The contestants’ first task was to create a loaf cake. By Bake Off’s standards this should be relatively easy, but if this series so far was anything to go by, it probably wouldn’t be.

Ella, whose mum is a professional baker, whipped up a banoffee and walnut loaf, complete with salted caramel buttercream and praline shards. Jamie also used banana in his loaf cake, while Tim went for an ‘Apricotta’ (apricot and ricotta) cake, which he said the judges would view as ‘bravely elegant or lazy’. Given that he spent half the time chilling on the counter – “I can’t generate heat so I’m letting my oven bake my cake” – it would be easy to go with the latter. But the judges ultimately gave him a pass, even if the texture of his loaf proved a tad rubbery.

Ruth earned praise from judges Prue and Paul for arguably the most ambitious loaf cake in the tent – a chocolate orange marble cake. She even got a Hollywood handshake (although I reckon he’s getting way too generous with these… even if it is for charity).

Jamie, meanwhile, was ripped apart by Paul from the off, who questioned why he was using a food processor for his mix. My main question, meanwhile, was why did he put a phallic symbol on top of it? But not even that could save this monstrosity. After proclaiming it to look like a pork pie (and not a good one), Prue took a small bite and promptly spat it out. “It’s the worst cake that has even been baked in the tent,” Paul said. That’s something of an achievement, albeit one Jamie’s granddad probably wouldn’t be too proud of.

I waited to see if his baking genes would prove more useful in the technical – creating eight tiramisu biscuit sandwiches. Given how bamboozled he seemed with the recipe, this seemed unlikely, but as things turned out, it was my beloved Tim who failed spectacularly here.

“I’m technically challenged by the challenge,” he confessed, presenting what could only be described as a Jackson Pollock biscuit – a mass of splodges drizzled with some chocolate and cream. It was, at least, a tasty mess.

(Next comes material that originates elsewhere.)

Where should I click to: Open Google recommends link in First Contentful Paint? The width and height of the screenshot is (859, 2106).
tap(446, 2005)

Ella came third, with biscuits so delicate they couldn’t even be picked up, followed by Jamie with his skinny sandwiches. Ruth scored the top spot after presenting the only ones that looked anything like Prue’s creations.

And so on to the showstopper: creating a celebration meringue tower in honour of a loved one’s birthday. The glint in Prue’s eyes as she said, “Not everything will stick”, suggested it was going to be fun to watch. And, as someone who is too scared to make meringues, I was nervous for them.

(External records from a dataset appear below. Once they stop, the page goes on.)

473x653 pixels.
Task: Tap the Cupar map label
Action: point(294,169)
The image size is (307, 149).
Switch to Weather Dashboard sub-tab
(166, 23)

Many of the bakers struggled with their first batch – Ruth even had trouble getting them in the oven, dropping one lot while trying to put them on the shelf. For many, this would be game over, but not Ruth. She simply wiped down and whipped up another batch for her strawberry-tastic Wexford Wonder in honour of her Irish partner.

Ella, meanwhile, was busy creating a pineapple party tower for her friend, while Jamie and Tim went for similar flavours with an Eton mess and pavlova-inspired towers. They were made even more similar when Jamie copied Tim’s idea for using meringue as the glue. But that’s where it ended.

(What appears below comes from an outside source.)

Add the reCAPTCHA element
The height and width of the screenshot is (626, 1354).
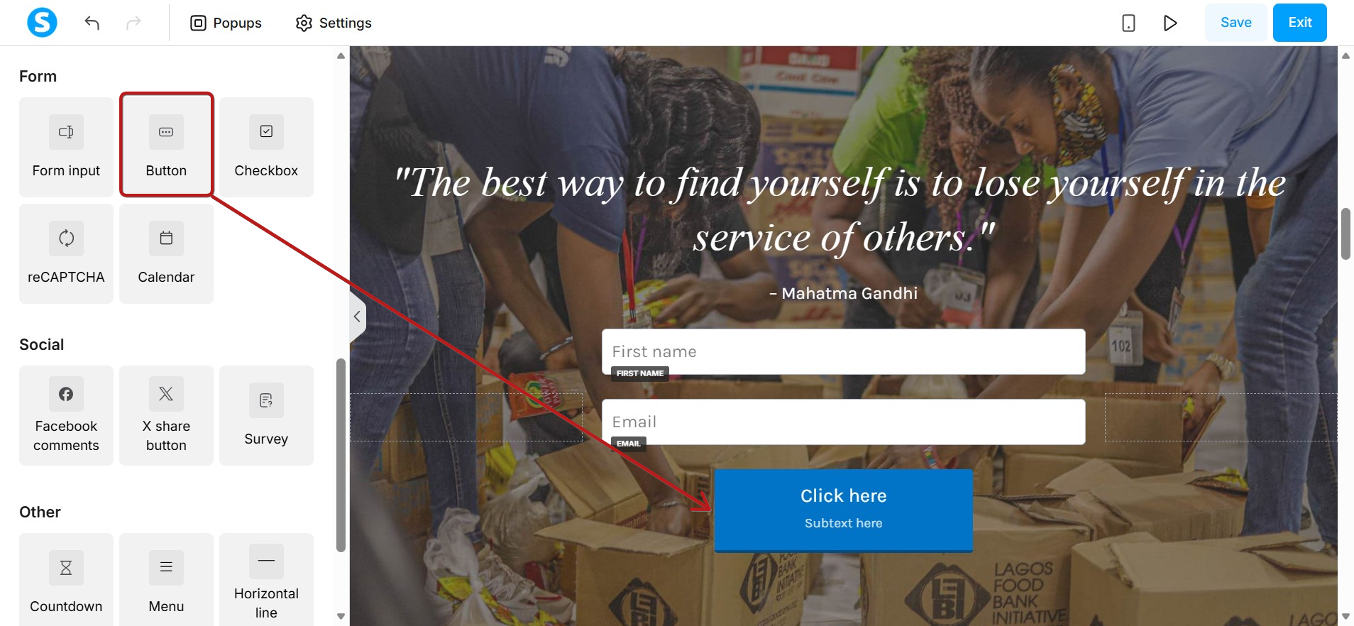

To the judges’ genuine astonishment, and my annoyance, Jamie triumphed. His pink and white meringue tower stood proud while Tim’s meringues slowly, but surely, slipped. As did he, settling into a comfortable position on the ground. Like Nick Hewer last week, Tim did his best to sell it: “It’s a symbol of the uneven distribution of wealth in society.” His meringues were wonderfully light, according to the judges, but alas, a tower it was not.

Ruth also suffered a bit of slippage, but not to the same degree and her “superb” meringues, a bold look featuring the colours of the Irish flag, and technique allowed her a little bit of slippage. Ella’s was the most stunning – the bright green pineapple tower, complete with real pineapple top was a triumph – even if a few people on Twitter said her meringues looked more like Brussels sprouts.

It was a close call, but Ruth’s consistency clinched her the win. However, for entertainment value alone, Tim was definitely the winner in my eyes. I’d happily watch an hour of him and Noel frolicking. Over to you Channel 4.